Task statement => Below are entries; copy exactly the lines from the one with "Image resolution: width=1152" through the one with "Open Δημιουργία Προγράμματος menu item", both included, and leave out the rest.

Records supplied =>
——————————
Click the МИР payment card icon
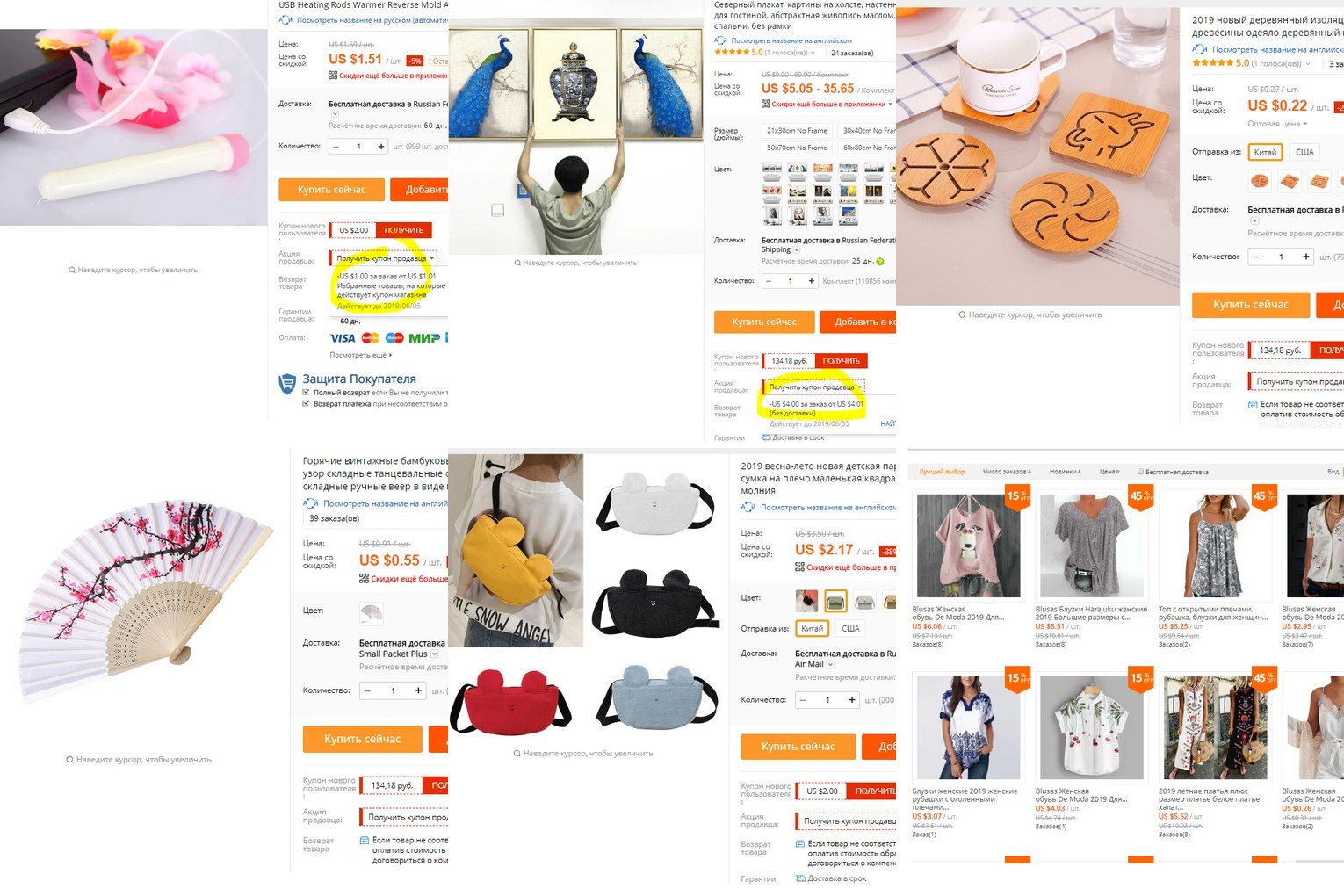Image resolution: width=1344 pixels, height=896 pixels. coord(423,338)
——————————
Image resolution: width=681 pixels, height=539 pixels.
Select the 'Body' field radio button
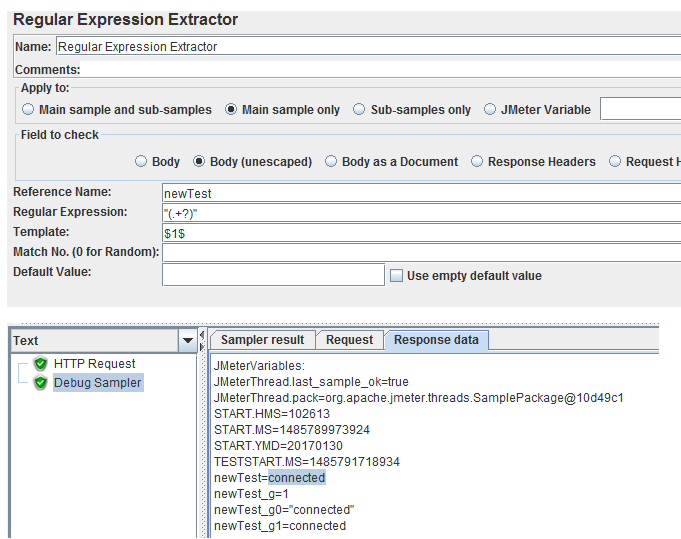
——————————
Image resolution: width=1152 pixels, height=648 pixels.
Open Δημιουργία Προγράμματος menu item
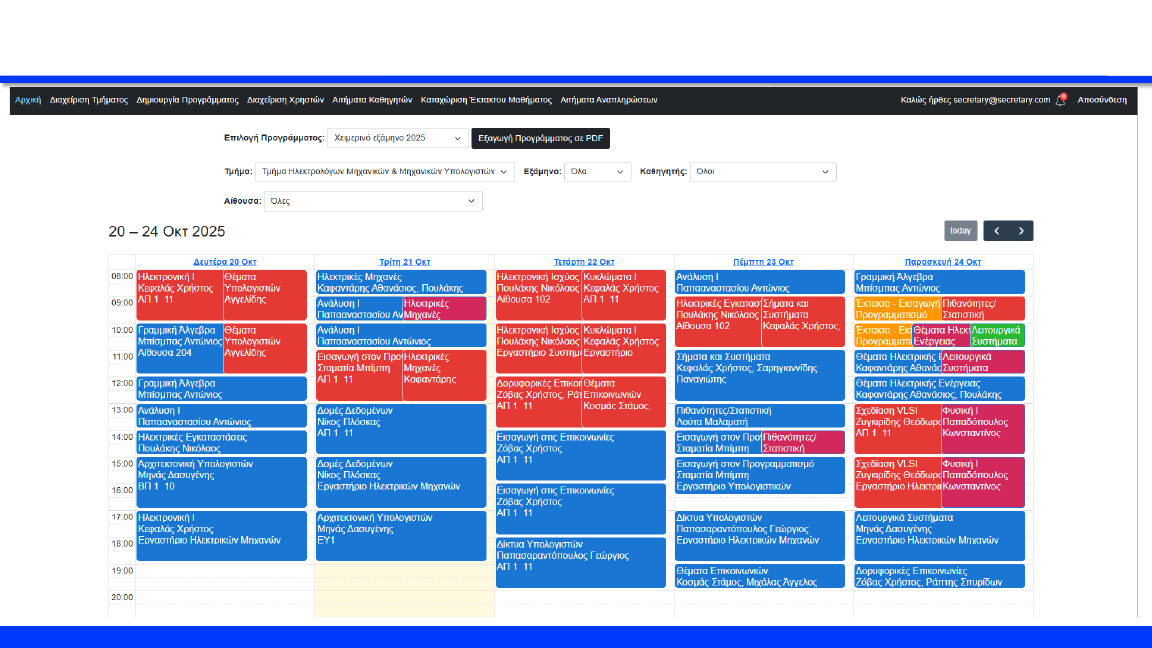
——————————
Problem solution =>
Image resolution: width=1152 pixels, height=648 pixels.
Open Δημιουργία Προγράμματος menu item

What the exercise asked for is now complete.